* Work required: Please set down, exactly as written, the line containing "The image size is (1027, 587)." and every line after it through the end of the records.

(Stored records)
**********

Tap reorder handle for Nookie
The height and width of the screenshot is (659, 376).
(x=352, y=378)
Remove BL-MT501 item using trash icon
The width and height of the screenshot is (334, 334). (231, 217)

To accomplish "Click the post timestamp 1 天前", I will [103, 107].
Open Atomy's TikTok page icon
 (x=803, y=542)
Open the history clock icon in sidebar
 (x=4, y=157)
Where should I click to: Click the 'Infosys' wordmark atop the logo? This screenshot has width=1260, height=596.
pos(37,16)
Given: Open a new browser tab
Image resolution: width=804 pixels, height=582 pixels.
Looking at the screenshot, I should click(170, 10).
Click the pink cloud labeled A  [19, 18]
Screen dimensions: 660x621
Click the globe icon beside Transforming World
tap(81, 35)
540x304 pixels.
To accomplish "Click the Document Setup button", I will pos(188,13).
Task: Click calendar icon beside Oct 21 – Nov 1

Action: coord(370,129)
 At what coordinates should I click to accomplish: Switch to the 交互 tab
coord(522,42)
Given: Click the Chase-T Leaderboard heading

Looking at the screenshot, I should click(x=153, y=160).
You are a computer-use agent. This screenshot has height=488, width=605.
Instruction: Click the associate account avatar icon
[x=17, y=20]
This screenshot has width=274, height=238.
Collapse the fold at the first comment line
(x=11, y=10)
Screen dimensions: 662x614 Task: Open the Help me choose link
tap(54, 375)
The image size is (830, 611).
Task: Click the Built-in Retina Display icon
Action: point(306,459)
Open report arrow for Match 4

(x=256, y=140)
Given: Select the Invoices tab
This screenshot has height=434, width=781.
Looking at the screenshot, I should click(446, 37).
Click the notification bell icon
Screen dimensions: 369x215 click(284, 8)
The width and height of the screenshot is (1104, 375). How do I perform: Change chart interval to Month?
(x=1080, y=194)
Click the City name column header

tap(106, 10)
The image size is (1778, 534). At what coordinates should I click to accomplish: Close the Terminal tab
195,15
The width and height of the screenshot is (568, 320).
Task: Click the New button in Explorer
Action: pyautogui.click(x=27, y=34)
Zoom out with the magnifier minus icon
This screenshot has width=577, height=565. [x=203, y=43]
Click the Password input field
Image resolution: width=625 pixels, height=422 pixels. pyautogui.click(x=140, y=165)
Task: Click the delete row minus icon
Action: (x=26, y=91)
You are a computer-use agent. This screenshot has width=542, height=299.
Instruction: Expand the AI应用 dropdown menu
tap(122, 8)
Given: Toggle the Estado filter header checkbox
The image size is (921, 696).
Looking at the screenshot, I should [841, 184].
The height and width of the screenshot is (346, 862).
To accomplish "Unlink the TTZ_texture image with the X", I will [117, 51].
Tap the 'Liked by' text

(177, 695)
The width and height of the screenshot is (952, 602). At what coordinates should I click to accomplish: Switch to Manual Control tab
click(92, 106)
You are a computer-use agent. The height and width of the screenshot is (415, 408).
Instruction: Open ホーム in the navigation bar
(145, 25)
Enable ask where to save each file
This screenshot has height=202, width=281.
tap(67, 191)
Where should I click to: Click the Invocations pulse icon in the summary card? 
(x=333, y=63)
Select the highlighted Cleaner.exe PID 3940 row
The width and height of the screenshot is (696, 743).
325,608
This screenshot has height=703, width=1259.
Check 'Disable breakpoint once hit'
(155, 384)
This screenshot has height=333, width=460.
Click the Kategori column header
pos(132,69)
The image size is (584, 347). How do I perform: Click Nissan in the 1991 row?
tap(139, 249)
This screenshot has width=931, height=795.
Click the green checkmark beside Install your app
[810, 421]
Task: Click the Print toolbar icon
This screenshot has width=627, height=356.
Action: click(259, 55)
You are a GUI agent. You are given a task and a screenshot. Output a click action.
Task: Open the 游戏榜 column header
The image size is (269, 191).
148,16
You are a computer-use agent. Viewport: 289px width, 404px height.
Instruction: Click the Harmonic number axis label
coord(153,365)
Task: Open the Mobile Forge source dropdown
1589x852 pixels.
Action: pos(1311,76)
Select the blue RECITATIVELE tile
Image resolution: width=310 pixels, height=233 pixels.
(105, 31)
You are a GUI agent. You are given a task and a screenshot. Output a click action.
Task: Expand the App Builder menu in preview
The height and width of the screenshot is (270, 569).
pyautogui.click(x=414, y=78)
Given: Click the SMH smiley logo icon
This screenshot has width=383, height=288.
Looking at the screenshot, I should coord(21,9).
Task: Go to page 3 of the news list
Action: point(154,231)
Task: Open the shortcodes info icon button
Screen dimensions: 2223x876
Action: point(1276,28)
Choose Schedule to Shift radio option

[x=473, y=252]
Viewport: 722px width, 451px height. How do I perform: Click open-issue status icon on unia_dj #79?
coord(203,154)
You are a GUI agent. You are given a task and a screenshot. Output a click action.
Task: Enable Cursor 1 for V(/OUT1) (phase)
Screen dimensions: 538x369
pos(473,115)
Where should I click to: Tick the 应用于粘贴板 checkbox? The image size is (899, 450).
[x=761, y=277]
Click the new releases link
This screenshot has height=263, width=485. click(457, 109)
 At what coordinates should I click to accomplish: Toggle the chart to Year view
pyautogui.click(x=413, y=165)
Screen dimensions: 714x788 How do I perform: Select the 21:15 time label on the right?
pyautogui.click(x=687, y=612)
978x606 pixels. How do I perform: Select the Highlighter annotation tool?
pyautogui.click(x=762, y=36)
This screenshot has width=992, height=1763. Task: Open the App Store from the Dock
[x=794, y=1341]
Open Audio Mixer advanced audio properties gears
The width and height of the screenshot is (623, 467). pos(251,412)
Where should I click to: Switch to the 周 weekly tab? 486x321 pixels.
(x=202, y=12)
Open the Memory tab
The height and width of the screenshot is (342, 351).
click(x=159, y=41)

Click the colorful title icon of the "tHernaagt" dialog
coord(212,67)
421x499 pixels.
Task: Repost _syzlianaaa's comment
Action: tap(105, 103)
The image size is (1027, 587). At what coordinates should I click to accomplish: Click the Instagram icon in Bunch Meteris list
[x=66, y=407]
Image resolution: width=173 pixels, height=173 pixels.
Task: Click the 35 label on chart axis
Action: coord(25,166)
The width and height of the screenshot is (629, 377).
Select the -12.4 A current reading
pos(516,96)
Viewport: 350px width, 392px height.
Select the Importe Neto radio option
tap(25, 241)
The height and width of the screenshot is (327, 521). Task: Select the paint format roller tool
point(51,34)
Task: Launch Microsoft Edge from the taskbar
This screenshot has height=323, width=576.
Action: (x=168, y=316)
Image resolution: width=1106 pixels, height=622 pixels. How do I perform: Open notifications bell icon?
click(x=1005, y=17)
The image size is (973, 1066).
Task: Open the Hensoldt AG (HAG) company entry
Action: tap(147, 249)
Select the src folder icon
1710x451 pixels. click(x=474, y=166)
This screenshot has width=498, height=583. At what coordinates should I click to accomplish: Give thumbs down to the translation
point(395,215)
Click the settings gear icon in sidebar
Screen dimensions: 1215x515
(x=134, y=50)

**********

* Finished task:
The image size is (1027, 587). At what coordinates should I click to accomplish: Click the Instagram icon in Bunch Meteris list
[x=66, y=407]
Image resolution: width=173 pixels, height=173 pixels.
Task: Click the 35 label on chart axis
Action: coord(25,166)
The width and height of the screenshot is (629, 377).
Select the -12.4 A current reading
pos(516,96)
Viewport: 350px width, 392px height.
Select the Importe Neto radio option
tap(25, 241)
The height and width of the screenshot is (327, 521). Task: Select the paint format roller tool
point(51,34)
Task: Launch Microsoft Edge from the taskbar
This screenshot has height=323, width=576.
Action: (x=168, y=316)
Image resolution: width=1106 pixels, height=622 pixels. How do I perform: Open notifications bell icon?
click(x=1005, y=17)
The image size is (973, 1066).
Task: Open the Hensoldt AG (HAG) company entry
Action: tap(147, 249)
Select the src folder icon
1710x451 pixels. click(x=474, y=166)
This screenshot has width=498, height=583. At what coordinates should I click to accomplish: Give thumbs down to the translation
point(395,215)
Click the settings gear icon in sidebar
Screen dimensions: 1215x515
(x=134, y=50)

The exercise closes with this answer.